I think this industry will achieve significant growth this financial year. The main reason for this are the significant inflows that were received before June 30.

Some extracts from a recent article:

MACQUARIE Bank yesterday reported a massive $18 billion inflow into its superannuation fund business in the final three months of the financial year as investors rushed to put as much as $1 million into their accounts before the June 30 deadline.

Macquarie Bank deputy managing director Richard Sheppard said the inflow was some 115 per cent higher - or about $9.5billion higher than the same period the previous year. -

Mr Sheppard said he expected Macquarie's experience was indicative of the broader market.
"Clearly the industry experienced very very strong flows in the June quarter into superannuation products," he said.
"We would expect strong growth figures would also be reported by other market participants.'


The FUA for Funds Mgmt companies will have greatly increased by 30 June, however, the returns from the increased funds will start to be realised this financial year.

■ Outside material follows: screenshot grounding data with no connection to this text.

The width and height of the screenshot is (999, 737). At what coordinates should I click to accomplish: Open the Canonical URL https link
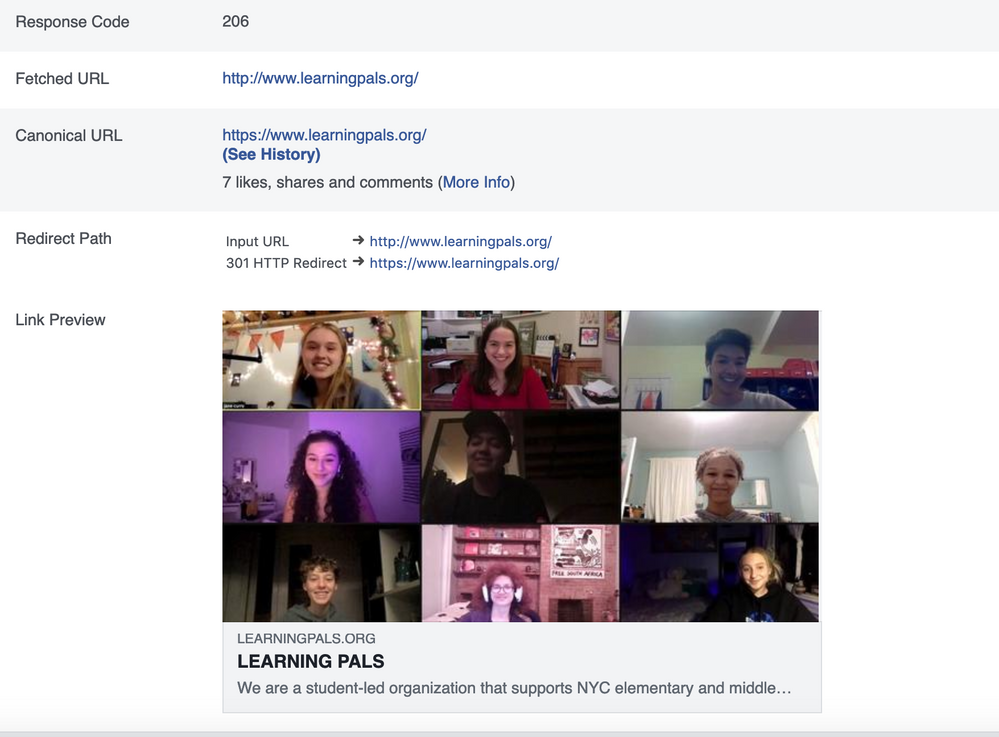pos(324,135)
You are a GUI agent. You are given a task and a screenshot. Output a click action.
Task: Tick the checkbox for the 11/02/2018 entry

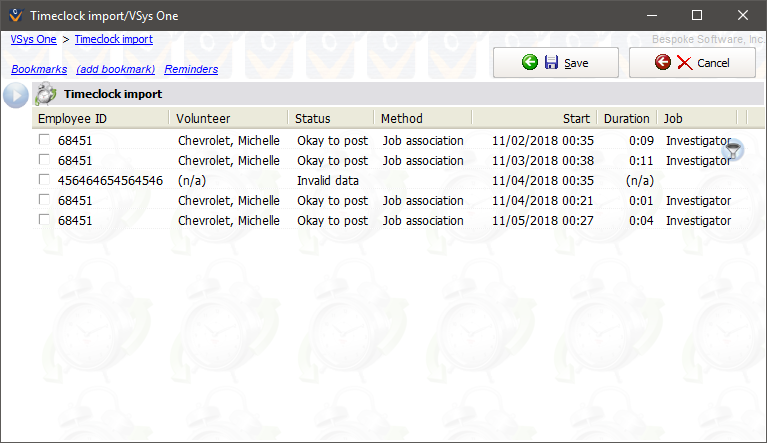(44, 141)
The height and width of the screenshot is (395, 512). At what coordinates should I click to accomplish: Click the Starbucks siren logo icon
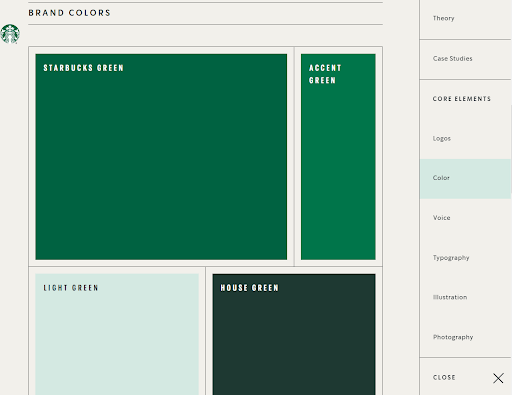10,34
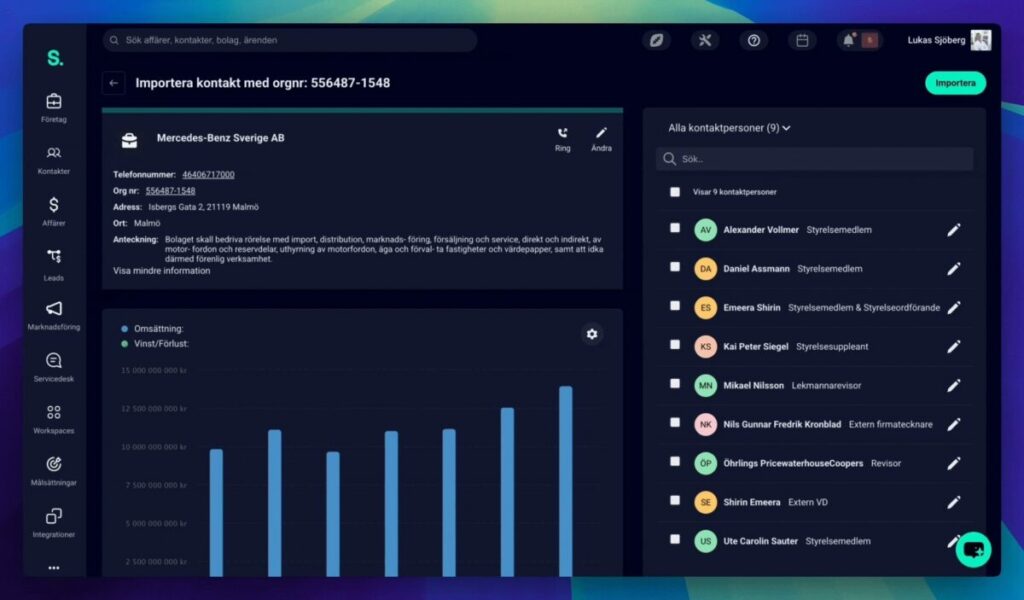Go to Affärer in sidebar
This screenshot has height=600, width=1024.
click(x=54, y=211)
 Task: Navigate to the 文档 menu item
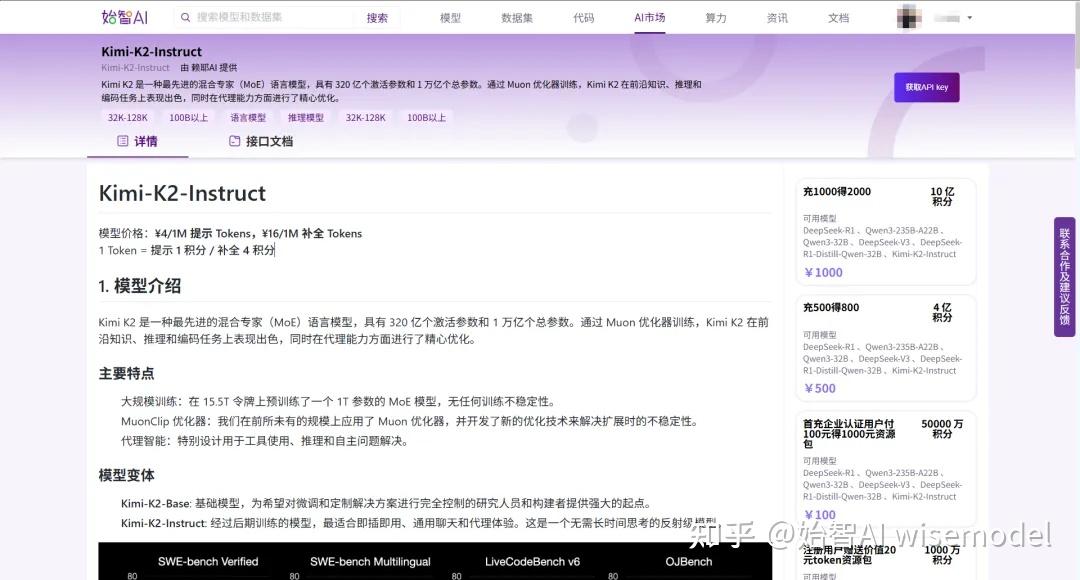(x=838, y=17)
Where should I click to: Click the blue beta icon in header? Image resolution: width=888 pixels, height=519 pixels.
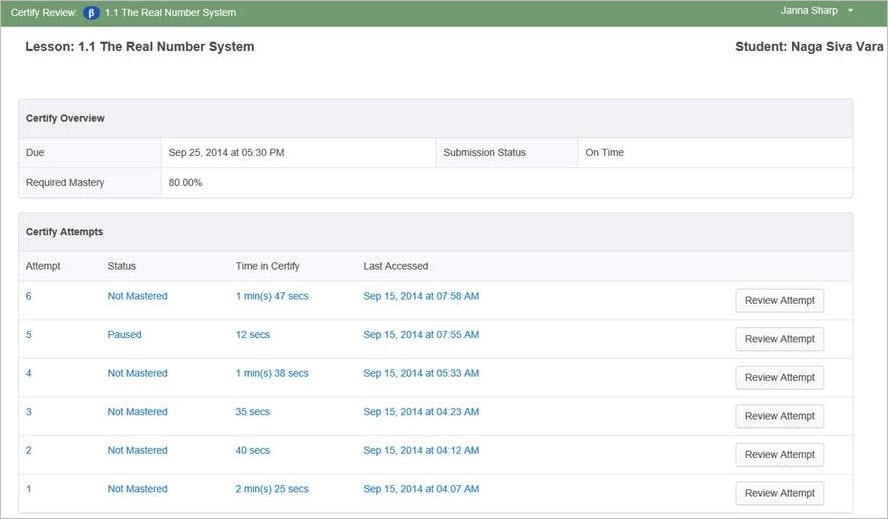(91, 13)
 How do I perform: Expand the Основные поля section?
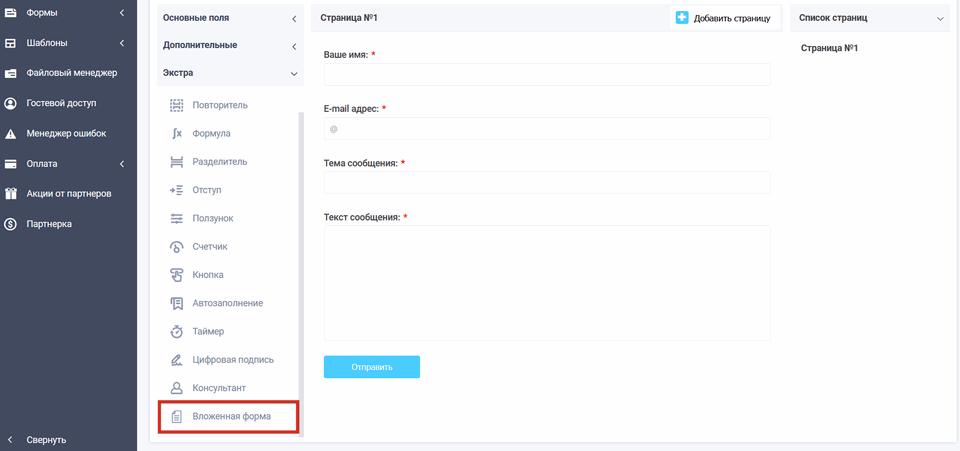click(230, 18)
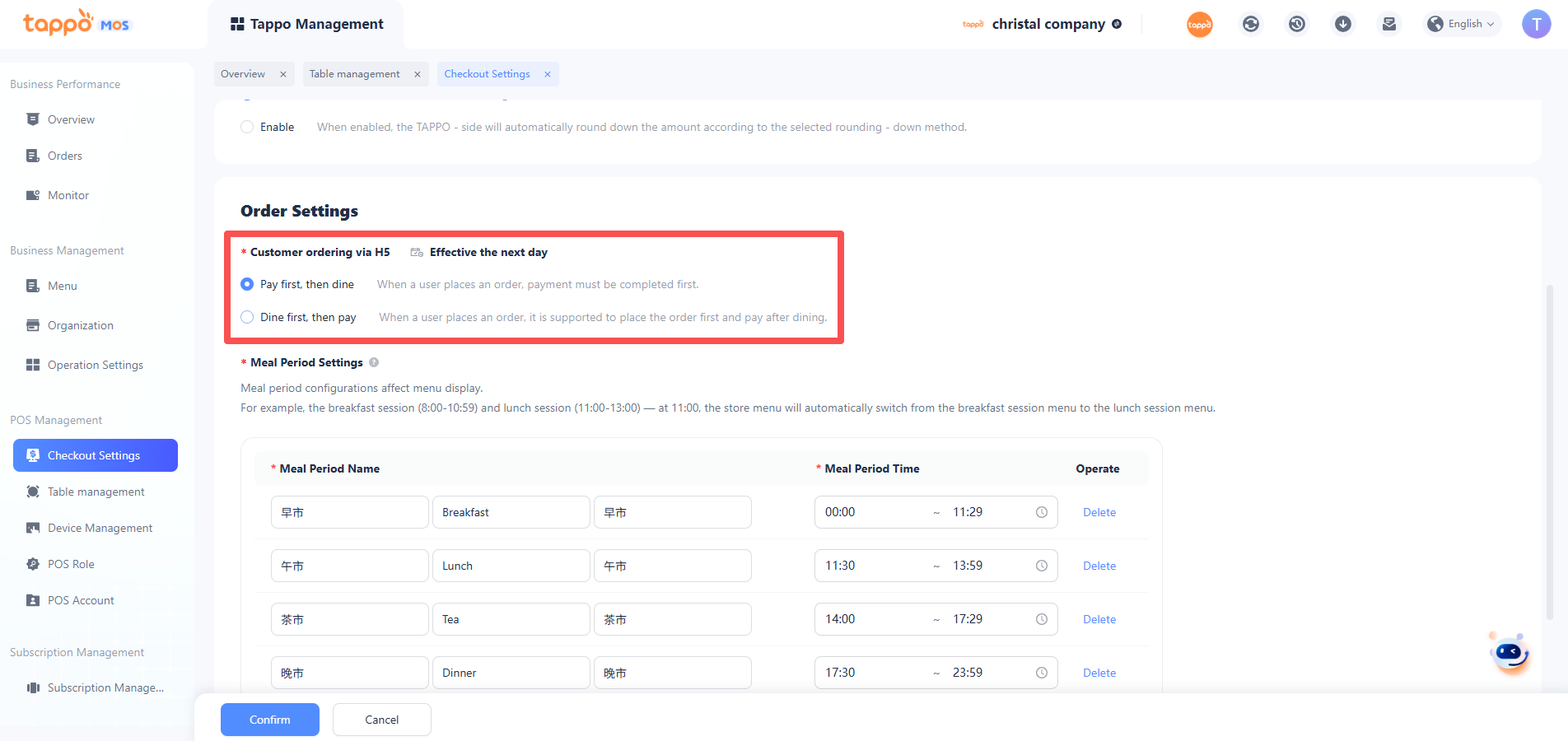Click the Meal Period Settings help icon
Viewport: 1568px width, 741px height.
[x=374, y=362]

The other reasons for my attraction towards this industry are:
- Scalability. Largely a fixed cost base
- Repeating revenue flows every year
- As asset values grow so does the management fee (% of FUA)
- Continued inflows from Super

A risk I see is it may be difficult to repeat the strong performances achieved over the recent years.

I am looking at businesses that have the greatest exposure to funds management. i.e. It is their main activity. What PE do these companies trade on and what do we consider is cheap?